My research has taken me to more than a dozen archives across the United States and Canada. My work has been financially supported by numerous Princeton departments and programs, including the Department of History; Program in American Studies; Program in Canadian Studies; Princeton–Mellon Initiative in Architecture, Urbanism, and the Humanities; Center for Digital Humanities; and the Office of the Dean of the Graduate School, which awarded me a Dean’s Completion Fellowship. Beyond Princeton, my work has been supported by the Newberry Library, the Western History Association, and the North American Society for Oceanic History, among others.

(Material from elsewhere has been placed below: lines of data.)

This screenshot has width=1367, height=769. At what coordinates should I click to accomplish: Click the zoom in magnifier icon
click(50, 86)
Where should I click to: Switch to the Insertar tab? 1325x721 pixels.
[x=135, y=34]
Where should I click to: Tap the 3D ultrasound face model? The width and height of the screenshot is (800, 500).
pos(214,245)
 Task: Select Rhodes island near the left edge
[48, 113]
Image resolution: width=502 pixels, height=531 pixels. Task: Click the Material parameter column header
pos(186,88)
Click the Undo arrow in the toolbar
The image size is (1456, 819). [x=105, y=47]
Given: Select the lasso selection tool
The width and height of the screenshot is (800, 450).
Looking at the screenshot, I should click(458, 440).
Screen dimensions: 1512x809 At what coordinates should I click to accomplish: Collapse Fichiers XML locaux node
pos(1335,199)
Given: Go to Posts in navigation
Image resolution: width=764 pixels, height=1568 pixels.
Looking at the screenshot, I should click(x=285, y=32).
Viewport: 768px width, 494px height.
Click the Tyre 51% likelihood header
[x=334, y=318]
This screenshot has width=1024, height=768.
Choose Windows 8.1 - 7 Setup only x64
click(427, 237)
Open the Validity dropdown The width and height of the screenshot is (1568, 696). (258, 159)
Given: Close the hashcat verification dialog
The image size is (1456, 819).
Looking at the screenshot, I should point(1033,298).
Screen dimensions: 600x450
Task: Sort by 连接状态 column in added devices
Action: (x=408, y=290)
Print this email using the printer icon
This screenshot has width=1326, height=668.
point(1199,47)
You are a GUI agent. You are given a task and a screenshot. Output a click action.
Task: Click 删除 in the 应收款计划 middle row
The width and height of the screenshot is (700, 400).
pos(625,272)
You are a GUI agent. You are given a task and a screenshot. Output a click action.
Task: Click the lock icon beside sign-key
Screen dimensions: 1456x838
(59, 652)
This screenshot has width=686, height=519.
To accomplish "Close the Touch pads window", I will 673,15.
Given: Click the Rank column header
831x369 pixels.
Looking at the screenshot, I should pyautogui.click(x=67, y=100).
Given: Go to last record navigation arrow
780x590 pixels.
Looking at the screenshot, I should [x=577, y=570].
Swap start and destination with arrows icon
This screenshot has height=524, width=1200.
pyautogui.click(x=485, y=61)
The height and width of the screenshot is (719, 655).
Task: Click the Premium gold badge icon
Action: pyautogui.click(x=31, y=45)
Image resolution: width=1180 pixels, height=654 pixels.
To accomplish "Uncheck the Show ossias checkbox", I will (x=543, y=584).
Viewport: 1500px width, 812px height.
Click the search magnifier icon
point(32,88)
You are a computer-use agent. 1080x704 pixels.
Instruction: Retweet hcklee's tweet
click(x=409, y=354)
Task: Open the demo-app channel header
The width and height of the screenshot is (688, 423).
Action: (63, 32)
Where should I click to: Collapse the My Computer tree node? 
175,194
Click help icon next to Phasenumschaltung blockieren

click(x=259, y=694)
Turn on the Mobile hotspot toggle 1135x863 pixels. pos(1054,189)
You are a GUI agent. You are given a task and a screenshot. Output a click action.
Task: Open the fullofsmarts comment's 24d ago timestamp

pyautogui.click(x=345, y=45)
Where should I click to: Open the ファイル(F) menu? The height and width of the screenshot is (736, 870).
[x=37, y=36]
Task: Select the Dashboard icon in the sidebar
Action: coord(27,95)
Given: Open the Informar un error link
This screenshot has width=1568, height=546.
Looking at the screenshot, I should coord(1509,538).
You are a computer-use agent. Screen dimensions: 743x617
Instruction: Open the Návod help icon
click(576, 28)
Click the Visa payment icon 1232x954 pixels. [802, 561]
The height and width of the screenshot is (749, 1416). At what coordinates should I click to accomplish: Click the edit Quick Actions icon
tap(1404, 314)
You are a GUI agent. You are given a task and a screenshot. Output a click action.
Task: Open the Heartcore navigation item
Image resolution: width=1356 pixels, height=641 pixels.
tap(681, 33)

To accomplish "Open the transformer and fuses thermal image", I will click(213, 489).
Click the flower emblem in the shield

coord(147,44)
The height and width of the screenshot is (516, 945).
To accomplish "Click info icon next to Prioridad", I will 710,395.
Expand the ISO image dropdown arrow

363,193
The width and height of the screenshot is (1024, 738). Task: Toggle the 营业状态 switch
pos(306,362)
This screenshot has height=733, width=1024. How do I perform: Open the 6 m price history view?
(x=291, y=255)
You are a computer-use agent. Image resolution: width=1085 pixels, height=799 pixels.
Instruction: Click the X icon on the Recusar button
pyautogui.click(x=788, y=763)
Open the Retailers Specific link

As a lecturer in the Princeton Writing Program, I taught Zoom!, an interdisciplinary first-year writing seminar about speed, technology, and social change. I also teach about the history of the U.S. West and North American Wests, environmental history, the history of technology, borders and borderlands, the Gilded Age and Progressive Era, oceanic history, and American cultural landscapes, among other subjects. Learn more here.

I regularly discuss my research at academic conferences, scholarly workshops, and museum lectures. I’ve discussed my research at Princeton, Yale, and Columbia, and at the Newberry Library, the American Philosophical Society, and the Museum of Chinese in America, among others. My next few upcoming speaking engagements are:

  • I’ll present an invited paper, “Settler Steamboats: Mobility, Settler Colonialism, and Steam Power in the Terraqueous Pacific Northwest, 1846–1872,” at the History of Ocean Science, Technology and Medicine working group, a part of the Consortium for History of Science, Technology and Medicine, over Zoom on September 15, 2020.
  • I’ll present a paper, “Settler Steamboats: Mobility, Settler Colonialism, and Steam Power in the Terraqueous Pacific Northwest, 1846–1872,” at the virtual Western History Association 2020 annual meeting during October 14–17, 2020, as part of a conference panel, “Mobility, Settler Colonialism, and Place in the North American West,” that I organized.
  • I’ll present on the roundtable table session “New Directions in the Study of the Pacific West,” at the virtual Western History Association 2020 annual meeting during October 14–17, 2020.
  • I’ll present an invited paper, “The Pacific Railroads and the Pacific Ocean: American Expansion, Asian Trade, and Terraqueous Mobility, 1869–1914,” at the Boston Seminar on Modern American Society and Culture, hosted by the Massachusetts Historical Society, in Boston, Mass., on Tuesday, February 23, 2021.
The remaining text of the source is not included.